The Association of Residential Letting Agents (ARLA) has labelled the Chancellor’s recent Budget, ‘wholly unsatisfactory’ for having failed to improve rental housing stock for a growing number of tenants.

Ian Potter, operations manager of ARLA said: “Alistair Darling had a clear opportunity to improve the bottom end of the rental market and chose to maintain the status quo for Britain’s worse off tenants.

“Yet again Gordon Brown’s administration has wasted an opportunity to improve the quality of stock of lettings property by failing to incentivise landlords through tax relief on labour and materials.

“Not only would this have helped to stimulate the market, particularly in the construction sector, but it would also have provided the greater standards of rented accommodation that this country desperately needs.”

A recent ARLA survey showed that 61 percent of landlords indicated that if they were to receive tax relief they would upgrade their property portfolio.

Potter added: “Landlords should be recognised for what they bring not only to the housing market but to the wider economy and treated as any other responsible business.”
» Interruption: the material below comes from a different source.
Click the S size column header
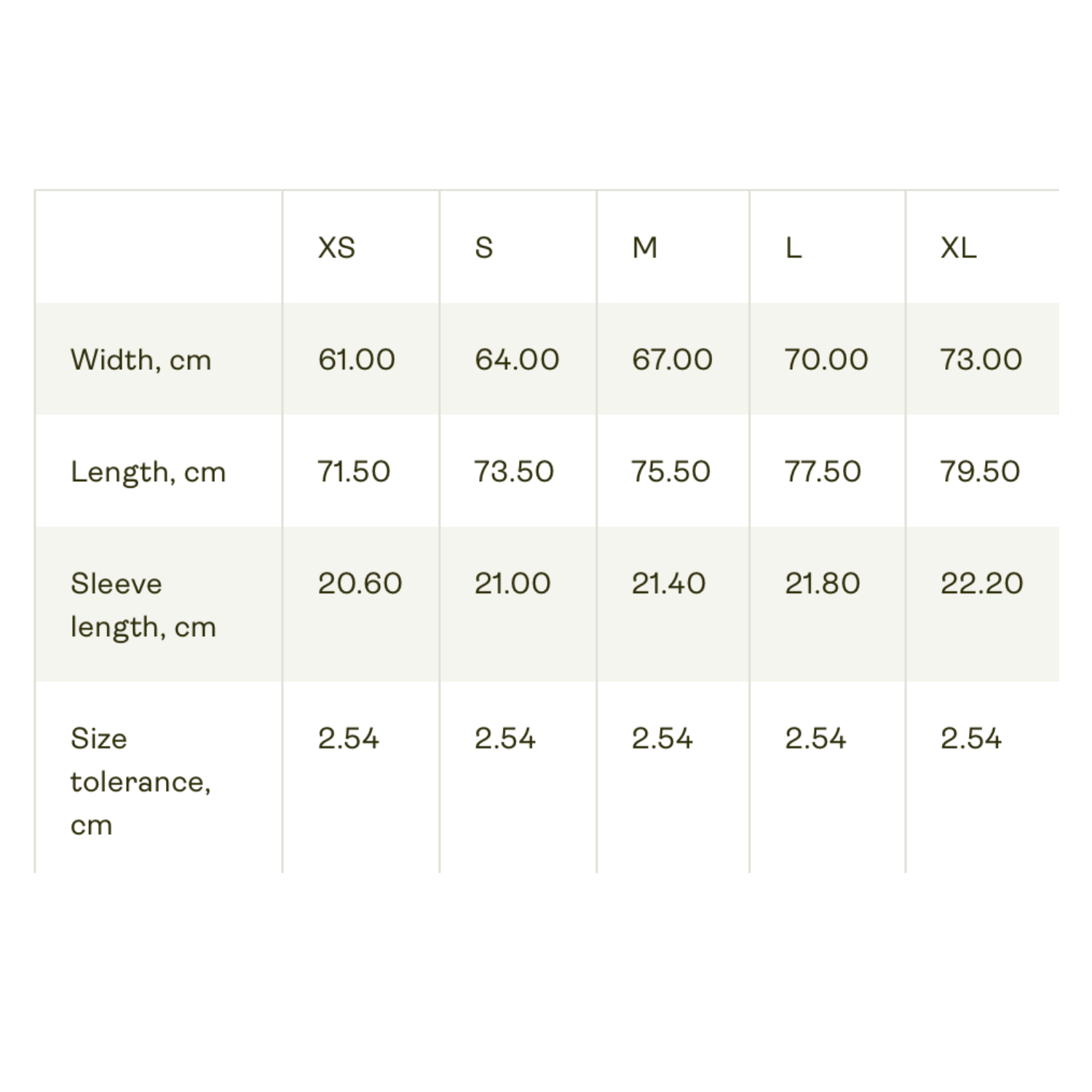This screenshot has width=1092, height=1092. [484, 248]
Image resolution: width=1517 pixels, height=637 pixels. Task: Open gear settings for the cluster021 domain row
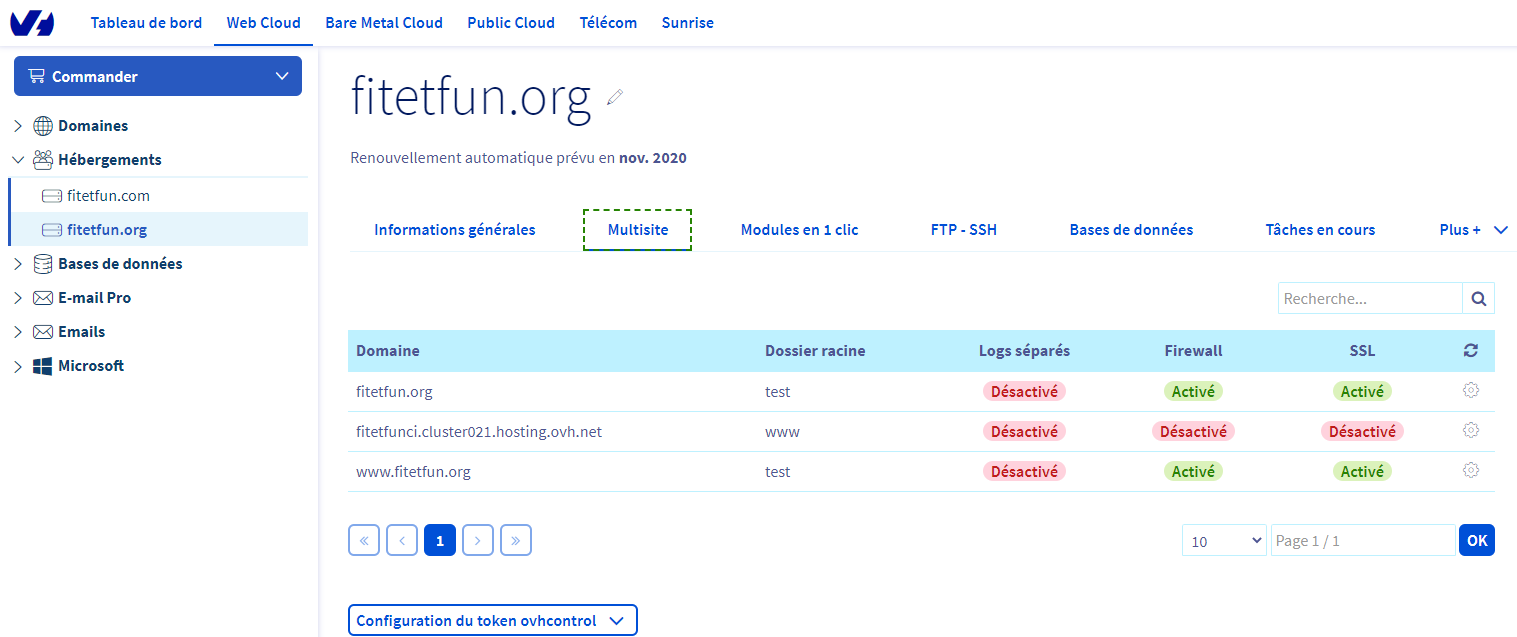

In its Budget submission, ARLA also called on the Government to introduce capital allowances for landlords improving housing stock over a certain age.

For the housing and mortgage market in general, the relevant measures in the budget included:

• The introduction of a scheme to guarantee mortgage-backed securities
• Maintaining the standard rate of 6.08 percent at which income support for mortgage interest (ISMI) is being paid for a further six months (to December 2009)
• Extending the criteria for mortgage rescue (the scheme being delivered via local authorities) so that negative equity cases are not automatically precluded
• A new £20 million scheme for local authorities to provide loans to families at risk of homelessness
• An extension to the end of the year of the £175,000 starting threshold for stamp duty
• An £80 million extension to the Homebuy Direct scheme
• Extension of ISA allowance from £7,200 to £10,200, providing a modest boost for the outlook for retail savings, and hence funding.

Commenting on the measures, the Council of Mortgage Lenders (CML) director general Michael Coogan said: “The most important element of this Budget for the mortgage market over the long term may prove to be the new asset backed securities guarantee scheme. This potentially offers an opportunity to restart the capital market funding for mortgages that will be a crucial factor in delivering an adequate supply of mortgage credit.

Although the Budget measures will have little short-term impact on the housing and mortgage markets, they do at least remove some of the uncertainties associated with the potential impact of withdrawing stamp duty and ISMI concessions too early, and provide some relief to support the new-build housing market.

“The Chancellor had little room to make substantive interventions, so there are no real surprises in this list. The measures overall are unlikely to significantly improve prospects for higher market activity in the coming months.”